= Travail demandé =
Rédigez la suite de l'article ci-dessous sur l'ancien inspecteur de la DST promu au Bloc identitaire, en partant de sa dernière phrase.

Un ex-inspecteur de la DST prend du galon au Bloc identitaire
Une nouvelle figure a fait son apparition au Bloc identitaire (BI). Récemment promu coordonateur régional du BI en Normandie, Jean Lucat est mis en avant à l’occasion de la nouvelle campagne anti-halal de la formation d’extrême droite.
Le profil de ce cadre attire l’attention à plusieurs titres. D’abord, l’âge. À 64 ans, Jean Lucat ne correspond pas au profil-type du militant du BI, en général plutôt jeune. La direction des identitaires compte ainsi très peu de sexagénaires, à l’exception de Philippe Millau, Jacques Cordonnier et Richard Roudier.
Surtout, le CV de Jean Lucat est peu commun. Il a fait carrière à la DST (Direction de surveillance du territoire), où il était inspecteur. Il a « traité » plusieurs figures d’extrême droite, dans les années 1970 et 1980, époque propice aux opérations barbouzardes.
Son nom est plus récemment apparu dans l’affaire de la cavale de Dominique Érulin. Ancien légionnaire, ancien du Service action du SDECE, agitateur d’extrême droite, Érulin a été soupçonné par la célèbre cellule de l’Élysée du commandant Prouteau, d’avoir voulu attenter à la vie de François Mitterrand. Dominique Érulin s’était par la suite enfui à l’étranger, dans des conditions rocambolesques, en bénéficiant d’un passeport remis par un inspecteur de la DST (Le Monde du 10 décembre 2004).

= Liste des enregistrements =

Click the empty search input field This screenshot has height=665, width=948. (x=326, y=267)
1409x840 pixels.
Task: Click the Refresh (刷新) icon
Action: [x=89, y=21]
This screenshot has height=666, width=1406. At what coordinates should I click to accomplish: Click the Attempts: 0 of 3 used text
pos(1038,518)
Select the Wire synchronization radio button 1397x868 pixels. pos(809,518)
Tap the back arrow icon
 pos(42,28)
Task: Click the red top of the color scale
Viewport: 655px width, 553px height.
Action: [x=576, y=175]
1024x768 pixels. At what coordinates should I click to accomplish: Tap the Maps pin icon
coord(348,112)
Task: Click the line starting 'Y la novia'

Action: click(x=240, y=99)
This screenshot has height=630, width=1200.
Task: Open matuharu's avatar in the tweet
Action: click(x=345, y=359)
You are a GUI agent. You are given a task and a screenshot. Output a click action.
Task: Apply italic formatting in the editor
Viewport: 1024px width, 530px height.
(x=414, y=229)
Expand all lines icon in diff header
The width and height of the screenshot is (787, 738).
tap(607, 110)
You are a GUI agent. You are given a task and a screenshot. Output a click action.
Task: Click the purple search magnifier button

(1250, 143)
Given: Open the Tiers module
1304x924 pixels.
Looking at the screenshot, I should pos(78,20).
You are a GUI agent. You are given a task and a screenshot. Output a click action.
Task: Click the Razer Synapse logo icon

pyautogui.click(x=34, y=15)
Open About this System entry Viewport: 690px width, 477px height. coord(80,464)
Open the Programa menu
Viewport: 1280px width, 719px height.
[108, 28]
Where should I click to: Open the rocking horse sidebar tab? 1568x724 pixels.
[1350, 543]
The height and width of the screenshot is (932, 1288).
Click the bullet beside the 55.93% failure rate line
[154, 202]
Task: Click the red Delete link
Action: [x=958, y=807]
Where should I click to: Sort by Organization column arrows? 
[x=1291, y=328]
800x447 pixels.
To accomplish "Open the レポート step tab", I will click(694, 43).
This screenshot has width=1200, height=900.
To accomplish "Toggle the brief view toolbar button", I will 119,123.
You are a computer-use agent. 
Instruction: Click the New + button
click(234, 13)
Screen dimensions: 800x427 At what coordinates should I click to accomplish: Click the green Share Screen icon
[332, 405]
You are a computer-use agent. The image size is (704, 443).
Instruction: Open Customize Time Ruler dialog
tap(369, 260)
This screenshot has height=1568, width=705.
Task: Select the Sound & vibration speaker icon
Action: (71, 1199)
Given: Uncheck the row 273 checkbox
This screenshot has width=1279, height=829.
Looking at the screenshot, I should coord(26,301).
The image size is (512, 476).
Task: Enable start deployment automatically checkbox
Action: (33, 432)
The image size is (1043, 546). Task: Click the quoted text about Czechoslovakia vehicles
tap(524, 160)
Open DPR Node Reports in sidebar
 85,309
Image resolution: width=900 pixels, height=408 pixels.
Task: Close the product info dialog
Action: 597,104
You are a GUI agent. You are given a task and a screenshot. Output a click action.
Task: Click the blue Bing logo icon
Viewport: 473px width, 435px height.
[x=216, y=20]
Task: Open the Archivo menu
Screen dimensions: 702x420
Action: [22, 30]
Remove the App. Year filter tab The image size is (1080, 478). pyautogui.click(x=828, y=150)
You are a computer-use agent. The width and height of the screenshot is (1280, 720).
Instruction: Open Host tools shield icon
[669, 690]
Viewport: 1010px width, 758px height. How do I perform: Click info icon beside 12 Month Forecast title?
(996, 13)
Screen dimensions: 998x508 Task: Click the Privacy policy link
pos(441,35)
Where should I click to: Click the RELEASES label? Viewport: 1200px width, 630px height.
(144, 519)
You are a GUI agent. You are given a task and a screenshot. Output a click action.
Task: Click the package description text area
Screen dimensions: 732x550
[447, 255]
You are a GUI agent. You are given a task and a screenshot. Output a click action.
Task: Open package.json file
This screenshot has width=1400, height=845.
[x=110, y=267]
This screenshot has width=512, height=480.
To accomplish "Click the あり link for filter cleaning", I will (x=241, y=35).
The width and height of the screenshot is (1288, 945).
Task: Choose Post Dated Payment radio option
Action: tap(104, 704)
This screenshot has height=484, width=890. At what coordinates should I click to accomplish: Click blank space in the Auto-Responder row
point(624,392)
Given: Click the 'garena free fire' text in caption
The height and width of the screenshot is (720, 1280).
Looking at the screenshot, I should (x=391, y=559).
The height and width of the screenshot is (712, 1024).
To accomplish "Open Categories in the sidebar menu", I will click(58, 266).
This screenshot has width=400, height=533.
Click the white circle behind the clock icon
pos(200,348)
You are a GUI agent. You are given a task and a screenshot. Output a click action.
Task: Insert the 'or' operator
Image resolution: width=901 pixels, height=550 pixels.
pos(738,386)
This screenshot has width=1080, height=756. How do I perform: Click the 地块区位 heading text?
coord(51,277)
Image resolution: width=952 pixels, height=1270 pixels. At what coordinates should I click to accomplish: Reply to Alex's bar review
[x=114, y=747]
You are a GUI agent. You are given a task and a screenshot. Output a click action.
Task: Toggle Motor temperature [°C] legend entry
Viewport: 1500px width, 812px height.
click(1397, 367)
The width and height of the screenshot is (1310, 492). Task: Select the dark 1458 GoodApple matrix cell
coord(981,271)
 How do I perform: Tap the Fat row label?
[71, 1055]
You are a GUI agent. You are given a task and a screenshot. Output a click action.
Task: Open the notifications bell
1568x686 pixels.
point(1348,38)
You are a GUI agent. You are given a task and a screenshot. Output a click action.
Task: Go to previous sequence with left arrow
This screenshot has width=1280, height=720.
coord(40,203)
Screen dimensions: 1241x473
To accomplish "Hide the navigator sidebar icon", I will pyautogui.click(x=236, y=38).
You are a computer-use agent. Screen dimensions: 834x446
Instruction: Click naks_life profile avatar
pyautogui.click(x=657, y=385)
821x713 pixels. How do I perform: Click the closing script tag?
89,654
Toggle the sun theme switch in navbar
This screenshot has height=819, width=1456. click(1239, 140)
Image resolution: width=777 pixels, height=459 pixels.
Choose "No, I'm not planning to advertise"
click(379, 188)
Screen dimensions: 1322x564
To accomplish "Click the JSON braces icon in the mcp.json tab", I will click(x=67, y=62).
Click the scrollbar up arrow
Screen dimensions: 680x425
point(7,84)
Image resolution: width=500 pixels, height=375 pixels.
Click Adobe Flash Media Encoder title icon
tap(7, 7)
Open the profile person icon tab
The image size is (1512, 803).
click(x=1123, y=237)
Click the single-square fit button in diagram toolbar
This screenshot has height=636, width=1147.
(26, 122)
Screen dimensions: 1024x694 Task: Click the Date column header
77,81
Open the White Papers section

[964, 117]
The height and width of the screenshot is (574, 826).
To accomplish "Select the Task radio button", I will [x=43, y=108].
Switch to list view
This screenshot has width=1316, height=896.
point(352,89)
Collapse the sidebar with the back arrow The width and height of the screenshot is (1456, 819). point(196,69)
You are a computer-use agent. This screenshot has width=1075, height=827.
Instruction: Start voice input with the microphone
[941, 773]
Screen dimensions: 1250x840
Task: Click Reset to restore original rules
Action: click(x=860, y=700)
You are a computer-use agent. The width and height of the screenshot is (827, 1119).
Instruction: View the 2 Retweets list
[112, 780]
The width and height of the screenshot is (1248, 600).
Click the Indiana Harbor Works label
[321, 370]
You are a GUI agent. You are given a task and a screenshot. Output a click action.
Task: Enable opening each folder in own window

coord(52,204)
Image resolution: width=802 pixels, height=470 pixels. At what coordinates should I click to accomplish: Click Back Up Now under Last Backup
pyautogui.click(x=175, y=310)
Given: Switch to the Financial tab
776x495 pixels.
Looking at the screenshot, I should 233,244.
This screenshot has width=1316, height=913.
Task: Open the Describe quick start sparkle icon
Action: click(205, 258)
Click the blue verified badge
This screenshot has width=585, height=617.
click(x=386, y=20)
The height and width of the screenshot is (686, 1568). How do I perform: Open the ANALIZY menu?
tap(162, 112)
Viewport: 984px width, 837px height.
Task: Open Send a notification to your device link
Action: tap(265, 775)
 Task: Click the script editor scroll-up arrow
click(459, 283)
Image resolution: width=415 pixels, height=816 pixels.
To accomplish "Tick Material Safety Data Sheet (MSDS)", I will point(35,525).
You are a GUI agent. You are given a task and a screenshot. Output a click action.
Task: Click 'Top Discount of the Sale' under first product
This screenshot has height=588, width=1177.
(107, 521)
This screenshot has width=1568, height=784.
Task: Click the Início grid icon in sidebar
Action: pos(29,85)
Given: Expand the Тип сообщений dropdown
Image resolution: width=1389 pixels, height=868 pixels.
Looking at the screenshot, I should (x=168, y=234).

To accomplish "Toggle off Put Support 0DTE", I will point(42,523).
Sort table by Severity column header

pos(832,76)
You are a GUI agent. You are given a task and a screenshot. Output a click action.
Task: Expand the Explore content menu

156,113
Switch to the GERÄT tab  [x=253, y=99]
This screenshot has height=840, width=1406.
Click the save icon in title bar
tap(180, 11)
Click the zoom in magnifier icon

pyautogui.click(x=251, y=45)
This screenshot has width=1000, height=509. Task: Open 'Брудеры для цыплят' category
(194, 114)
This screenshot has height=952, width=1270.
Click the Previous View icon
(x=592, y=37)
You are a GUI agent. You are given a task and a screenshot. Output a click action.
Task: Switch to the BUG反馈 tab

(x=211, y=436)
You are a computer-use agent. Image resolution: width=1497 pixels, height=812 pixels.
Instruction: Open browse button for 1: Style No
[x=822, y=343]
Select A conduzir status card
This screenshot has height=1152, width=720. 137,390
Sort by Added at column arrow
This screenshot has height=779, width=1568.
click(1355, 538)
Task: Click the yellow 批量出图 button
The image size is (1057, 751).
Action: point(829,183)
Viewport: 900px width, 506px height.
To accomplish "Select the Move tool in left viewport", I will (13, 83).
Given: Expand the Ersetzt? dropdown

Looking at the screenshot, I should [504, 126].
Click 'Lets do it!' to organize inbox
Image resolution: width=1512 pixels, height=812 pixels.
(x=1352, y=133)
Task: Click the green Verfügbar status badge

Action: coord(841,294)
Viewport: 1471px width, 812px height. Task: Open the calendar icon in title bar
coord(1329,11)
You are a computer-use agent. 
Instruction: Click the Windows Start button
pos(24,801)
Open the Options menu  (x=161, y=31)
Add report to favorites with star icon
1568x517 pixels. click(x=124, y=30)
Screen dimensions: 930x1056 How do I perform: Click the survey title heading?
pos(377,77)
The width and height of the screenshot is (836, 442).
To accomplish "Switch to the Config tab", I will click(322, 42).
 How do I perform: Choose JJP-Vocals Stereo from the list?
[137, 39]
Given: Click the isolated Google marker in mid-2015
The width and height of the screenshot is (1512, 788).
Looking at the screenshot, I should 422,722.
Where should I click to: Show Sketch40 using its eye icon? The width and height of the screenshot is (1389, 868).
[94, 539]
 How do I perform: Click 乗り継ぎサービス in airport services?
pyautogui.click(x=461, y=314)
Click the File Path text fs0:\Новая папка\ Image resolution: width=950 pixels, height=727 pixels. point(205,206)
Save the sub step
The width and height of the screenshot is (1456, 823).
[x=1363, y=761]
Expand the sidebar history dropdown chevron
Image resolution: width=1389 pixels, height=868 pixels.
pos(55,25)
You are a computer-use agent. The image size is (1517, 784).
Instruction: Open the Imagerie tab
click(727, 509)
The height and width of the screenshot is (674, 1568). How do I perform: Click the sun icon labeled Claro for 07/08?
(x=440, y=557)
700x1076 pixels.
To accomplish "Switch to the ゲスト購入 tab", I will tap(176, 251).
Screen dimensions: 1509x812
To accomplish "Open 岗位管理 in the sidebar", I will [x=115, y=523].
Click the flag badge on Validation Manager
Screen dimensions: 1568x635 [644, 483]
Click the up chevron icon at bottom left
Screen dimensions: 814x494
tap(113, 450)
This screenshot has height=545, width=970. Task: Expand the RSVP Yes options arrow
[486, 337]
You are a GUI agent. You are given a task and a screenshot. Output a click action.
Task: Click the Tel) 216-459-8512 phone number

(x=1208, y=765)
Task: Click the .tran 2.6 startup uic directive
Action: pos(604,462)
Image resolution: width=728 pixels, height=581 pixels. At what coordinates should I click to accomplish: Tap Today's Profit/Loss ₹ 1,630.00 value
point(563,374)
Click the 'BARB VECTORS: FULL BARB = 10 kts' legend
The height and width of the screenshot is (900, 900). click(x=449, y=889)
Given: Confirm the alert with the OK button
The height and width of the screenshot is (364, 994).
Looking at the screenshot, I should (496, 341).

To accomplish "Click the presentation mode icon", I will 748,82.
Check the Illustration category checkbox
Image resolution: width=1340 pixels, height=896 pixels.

= Résultat produit =
« Mon engagement au Bloc identitaire est dans la continuité de ce que je pense depuis ma jeunesse. À la DST, j’avais le devoir de ne pas afficher mes opinions politiques, j’ai quitté la DST à 44 ans, j’en ai 64, cela fait vingt ans que je suis dans le privé, dans l’intelligence économique », nous a raconté Jean Lucat.
Le GRECE, Alain Madelin, Xavier Raufer
« Au Bloc, j’ai retrouvé des gens que je connaissais, des Grécistes, continue M. Lucas. Philippe Millau par exemple [coordonateur Grand Ouest du BI]. On s’était côtoyé au GRECE, j’étais au GRECE aussi, je suis un fidèle lecteur de la revue Éléments. »
Avant le Bloc identitaire, Jean Lucat dit avoir fait un bout de chemin à Idées Actions — le mouvement d’Alain Madelin — puis à Démocratie libérale et enfin un peu à l’UMP. « J’ai eu l’occasion de connaître Alain Madelin. Quand j’étais à la DST je fréquentais beaucoup la bibliothèque de l’Institut supérieur du travail. » L’IST est l’une des structures mises en place par Georges Albertini, dans le cadre de la lutte anticommuniste.
Alain Madelin a aussi émargé à la « centrale Albertini » qui lui a notamment servi de sas vers la droite libérale après ses engagements à l’extrême droite activiste. Dans cet univers, Jean Lucat a aussi connu Xavier Raufer, « un vieux copain » — ex-militant d’Occident, tout comme Alain Madelin, Raufer est devenu aujourd’hui criminologue.
« Le libéralisme à la Madelin, j’en suis sorti, pour moi ce n’est pas une solution pour l’Europe, poursuit Jean Lucat. J’ai découvert le Bloc identitaire par des copains. Je suis allé à leur Convention en 2009, je me suis rendu compte que c’était des gens sérieux. »
Du côté des Identitaires, on assume la promotion de M. Lucat. « Chacun a le droit d’avoir un métier, il n’y a rien de choquant. Je ne vois pas où est le problème. C’est un cadre de valeur. Je n’ai pas le sentiment que son parcours est trouble », réagit Fabrice Robert, président du mouvement.
Philippe Vardon, autre dirigeant du Bloc, répond par une pirouette : « On est comme Marine [Le Pen], on montre que l’on a, nous aussi, des hauts fonctionnaires. Il a les compétences et les qualifications. »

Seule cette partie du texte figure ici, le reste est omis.